[Collected data]
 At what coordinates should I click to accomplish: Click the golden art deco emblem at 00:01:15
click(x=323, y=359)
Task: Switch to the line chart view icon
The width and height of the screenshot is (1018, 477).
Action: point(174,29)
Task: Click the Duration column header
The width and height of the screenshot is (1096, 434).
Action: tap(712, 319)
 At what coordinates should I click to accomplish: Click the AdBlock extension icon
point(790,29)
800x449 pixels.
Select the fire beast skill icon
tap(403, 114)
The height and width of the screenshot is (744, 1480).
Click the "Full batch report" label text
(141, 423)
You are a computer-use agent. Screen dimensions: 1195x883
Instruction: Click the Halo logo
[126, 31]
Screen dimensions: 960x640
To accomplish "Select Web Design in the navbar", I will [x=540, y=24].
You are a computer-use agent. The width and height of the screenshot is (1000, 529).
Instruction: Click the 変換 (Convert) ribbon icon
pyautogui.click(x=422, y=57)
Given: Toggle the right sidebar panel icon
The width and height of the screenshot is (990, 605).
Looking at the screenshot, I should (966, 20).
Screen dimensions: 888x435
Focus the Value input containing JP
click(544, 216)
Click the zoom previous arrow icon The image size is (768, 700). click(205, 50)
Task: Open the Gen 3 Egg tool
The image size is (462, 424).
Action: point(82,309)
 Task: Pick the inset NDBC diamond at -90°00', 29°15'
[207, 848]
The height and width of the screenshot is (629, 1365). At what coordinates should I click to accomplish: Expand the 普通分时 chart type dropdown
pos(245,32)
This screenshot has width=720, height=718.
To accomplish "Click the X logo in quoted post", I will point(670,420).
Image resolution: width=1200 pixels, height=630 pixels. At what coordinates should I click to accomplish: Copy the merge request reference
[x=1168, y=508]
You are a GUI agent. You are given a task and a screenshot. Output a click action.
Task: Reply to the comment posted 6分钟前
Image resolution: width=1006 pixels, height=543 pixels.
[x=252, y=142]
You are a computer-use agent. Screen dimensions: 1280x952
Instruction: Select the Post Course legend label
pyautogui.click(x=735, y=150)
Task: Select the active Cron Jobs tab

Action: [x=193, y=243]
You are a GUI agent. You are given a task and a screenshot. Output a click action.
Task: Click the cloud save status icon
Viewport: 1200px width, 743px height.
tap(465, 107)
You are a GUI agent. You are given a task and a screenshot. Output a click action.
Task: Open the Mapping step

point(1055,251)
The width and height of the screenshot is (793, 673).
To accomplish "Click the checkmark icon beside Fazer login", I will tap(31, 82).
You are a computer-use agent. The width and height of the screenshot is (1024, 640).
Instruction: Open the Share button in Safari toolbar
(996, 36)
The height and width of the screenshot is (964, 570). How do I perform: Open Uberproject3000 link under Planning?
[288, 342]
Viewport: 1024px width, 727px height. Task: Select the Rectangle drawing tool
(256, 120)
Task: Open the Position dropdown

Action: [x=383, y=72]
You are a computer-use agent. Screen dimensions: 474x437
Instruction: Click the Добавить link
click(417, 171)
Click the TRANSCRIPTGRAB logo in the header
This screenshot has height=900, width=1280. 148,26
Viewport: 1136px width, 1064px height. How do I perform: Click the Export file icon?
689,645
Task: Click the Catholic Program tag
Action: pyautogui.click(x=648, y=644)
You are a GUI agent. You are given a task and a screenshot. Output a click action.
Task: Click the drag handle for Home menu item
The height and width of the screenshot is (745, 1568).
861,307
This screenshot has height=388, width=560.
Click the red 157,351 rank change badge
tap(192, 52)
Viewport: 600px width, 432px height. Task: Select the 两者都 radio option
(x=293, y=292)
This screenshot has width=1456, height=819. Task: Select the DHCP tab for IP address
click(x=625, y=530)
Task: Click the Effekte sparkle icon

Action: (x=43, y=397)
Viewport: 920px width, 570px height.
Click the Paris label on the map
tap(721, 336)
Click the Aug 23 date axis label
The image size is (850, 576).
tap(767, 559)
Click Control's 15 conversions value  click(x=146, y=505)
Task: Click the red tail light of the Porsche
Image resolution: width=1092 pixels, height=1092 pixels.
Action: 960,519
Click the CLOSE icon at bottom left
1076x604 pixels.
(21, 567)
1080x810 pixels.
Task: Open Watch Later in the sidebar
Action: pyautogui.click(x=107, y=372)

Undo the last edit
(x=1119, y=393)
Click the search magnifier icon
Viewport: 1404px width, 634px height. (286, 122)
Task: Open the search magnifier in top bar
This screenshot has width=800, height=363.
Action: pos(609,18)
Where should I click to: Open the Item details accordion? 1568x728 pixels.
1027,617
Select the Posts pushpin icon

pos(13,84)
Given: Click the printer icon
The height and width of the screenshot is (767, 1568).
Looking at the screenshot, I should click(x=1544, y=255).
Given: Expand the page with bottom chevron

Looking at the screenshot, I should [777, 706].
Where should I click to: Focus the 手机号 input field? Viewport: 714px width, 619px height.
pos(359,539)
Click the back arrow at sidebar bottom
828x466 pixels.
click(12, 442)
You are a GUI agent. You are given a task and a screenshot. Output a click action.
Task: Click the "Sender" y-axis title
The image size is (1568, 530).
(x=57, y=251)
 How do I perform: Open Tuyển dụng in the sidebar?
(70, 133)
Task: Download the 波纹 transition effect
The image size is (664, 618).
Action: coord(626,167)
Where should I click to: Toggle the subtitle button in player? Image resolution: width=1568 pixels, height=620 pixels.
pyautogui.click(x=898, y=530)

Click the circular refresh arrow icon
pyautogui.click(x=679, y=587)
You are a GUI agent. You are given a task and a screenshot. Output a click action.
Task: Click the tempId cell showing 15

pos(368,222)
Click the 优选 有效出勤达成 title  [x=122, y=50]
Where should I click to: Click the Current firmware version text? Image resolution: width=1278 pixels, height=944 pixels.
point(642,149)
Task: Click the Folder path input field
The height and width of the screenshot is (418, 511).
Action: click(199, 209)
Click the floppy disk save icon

= Required work =
Each record above has to be set down again, word for word.

= Solution to the problem =
 At what coordinates should I click to accomplish: Click the golden art deco emblem at 00:01:15
click(x=323, y=359)
Task: Switch to the line chart view icon
The width and height of the screenshot is (1018, 477).
Action: point(174,29)
Task: Click the Duration column header
The width and height of the screenshot is (1096, 434).
Action: tap(712, 319)
 At what coordinates should I click to accomplish: Click the AdBlock extension icon
point(790,29)
800x449 pixels.
Select the fire beast skill icon
tap(403, 114)
The height and width of the screenshot is (744, 1480).
Click the "Full batch report" label text
(141, 423)
You are a computer-use agent. Screen dimensions: 1195x883
Instruction: Click the Halo logo
[126, 31]
Screen dimensions: 960x640
To accomplish "Select Web Design in the navbar", I will [x=540, y=24].
You are a computer-use agent. The width and height of the screenshot is (1000, 529).
Instruction: Click the 変換 (Convert) ribbon icon
pyautogui.click(x=422, y=57)
Given: Toggle the right sidebar panel icon
The width and height of the screenshot is (990, 605).
Looking at the screenshot, I should (966, 20).
Screen dimensions: 888x435
Focus the Value input containing JP
click(544, 216)
Click the zoom previous arrow icon The image size is (768, 700). click(205, 50)
Task: Open the Gen 3 Egg tool
The image size is (462, 424).
Action: point(82,309)
 Task: Pick the inset NDBC diamond at -90°00', 29°15'
[207, 848]
The height and width of the screenshot is (629, 1365). At what coordinates should I click to accomplish: Expand the 普通分时 chart type dropdown
pos(245,32)
This screenshot has width=720, height=718.
To accomplish "Click the X logo in quoted post", I will point(670,420).
Image resolution: width=1200 pixels, height=630 pixels. At what coordinates should I click to accomplish: Copy the merge request reference
[x=1168, y=508]
You are a GUI agent. You are given a task and a screenshot. Output a click action.
Task: Reply to the comment posted 6分钟前
Image resolution: width=1006 pixels, height=543 pixels.
[x=252, y=142]
You are a computer-use agent. Screen dimensions: 1280x952
Instruction: Select the Post Course legend label
pyautogui.click(x=735, y=150)
Task: Select the active Cron Jobs tab

Action: [x=193, y=243]
You are a GUI agent. You are given a task and a screenshot. Output a click action.
Task: Click the cloud save status icon
Viewport: 1200px width, 743px height.
tap(465, 107)
You are a GUI agent. You are given a task and a screenshot. Output a click action.
Task: Open the Mapping step

point(1055,251)
The width and height of the screenshot is (793, 673).
To accomplish "Click the checkmark icon beside Fazer login", I will tap(31, 82).
You are a computer-use agent. The width and height of the screenshot is (1024, 640).
Instruction: Open the Share button in Safari toolbar
(996, 36)
The height and width of the screenshot is (964, 570). How do I perform: Open Uberproject3000 link under Planning?
[288, 342]
Viewport: 1024px width, 727px height. Task: Select the Rectangle drawing tool
(256, 120)
Task: Open the Position dropdown

Action: [x=383, y=72]
You are a computer-use agent. Screen dimensions: 474x437
Instruction: Click the Добавить link
click(417, 171)
Click the TRANSCRIPTGRAB logo in the header
This screenshot has height=900, width=1280. 148,26
Viewport: 1136px width, 1064px height. How do I perform: Click the Export file icon?
689,645
Task: Click the Catholic Program tag
Action: pyautogui.click(x=648, y=644)
You are a GUI agent. You are given a task and a screenshot. Output a click action.
Task: Click the drag handle for Home menu item
The height and width of the screenshot is (745, 1568).
861,307
This screenshot has height=388, width=560.
Click the red 157,351 rank change badge
tap(192, 52)
Viewport: 600px width, 432px height. Task: Select the 两者都 radio option
(x=293, y=292)
This screenshot has width=1456, height=819. Task: Select the DHCP tab for IP address
click(x=625, y=530)
Task: Click the Effekte sparkle icon

Action: (x=43, y=397)
Viewport: 920px width, 570px height.
Click the Paris label on the map
tap(721, 336)
Click the Aug 23 date axis label
The image size is (850, 576).
tap(767, 559)
Click Control's 15 conversions value  click(x=146, y=505)
Task: Click the red tail light of the Porsche
Image resolution: width=1092 pixels, height=1092 pixels.
Action: 960,519
Click the CLOSE icon at bottom left
1076x604 pixels.
(21, 567)
1080x810 pixels.
Task: Open Watch Later in the sidebar
Action: pyautogui.click(x=107, y=372)

Undo the last edit
(x=1119, y=393)
Click the search magnifier icon
Viewport: 1404px width, 634px height. (286, 122)
Task: Open the search magnifier in top bar
This screenshot has width=800, height=363.
Action: pos(609,18)
Where should I click to: Open the Item details accordion? 1568x728 pixels.
1027,617
Select the Posts pushpin icon

pos(13,84)
Given: Click the printer icon
The height and width of the screenshot is (767, 1568).
Looking at the screenshot, I should click(x=1544, y=255).
Given: Expand the page with bottom chevron

Looking at the screenshot, I should [777, 706].
Where should I click to: Focus the 手机号 input field? Viewport: 714px width, 619px height.
pos(359,539)
Click the back arrow at sidebar bottom
828x466 pixels.
click(12, 442)
You are a GUI agent. You are given a task and a screenshot. Output a click action.
Task: Click the "Sender" y-axis title
The image size is (1568, 530).
(x=57, y=251)
 How do I perform: Open Tuyển dụng in the sidebar?
(70, 133)
Task: Download the 波纹 transition effect
The image size is (664, 618).
Action: coord(626,167)
Where should I click to: Toggle the subtitle button in player? Image resolution: width=1568 pixels, height=620 pixels.
pyautogui.click(x=898, y=530)

Click the circular refresh arrow icon
pyautogui.click(x=679, y=587)
You are a GUI agent. You are given a task and a screenshot. Output a click action.
Task: Click the tempId cell showing 15

pos(368,222)
Click the 优选 有效出勤达成 title  [x=122, y=50]
Where should I click to: Click the Current firmware version text? Image resolution: width=1278 pixels, height=944 pixels.
point(642,149)
Task: Click the Folder path input field
The height and width of the screenshot is (418, 511).
Action: click(199, 209)
Click the floppy disk save icon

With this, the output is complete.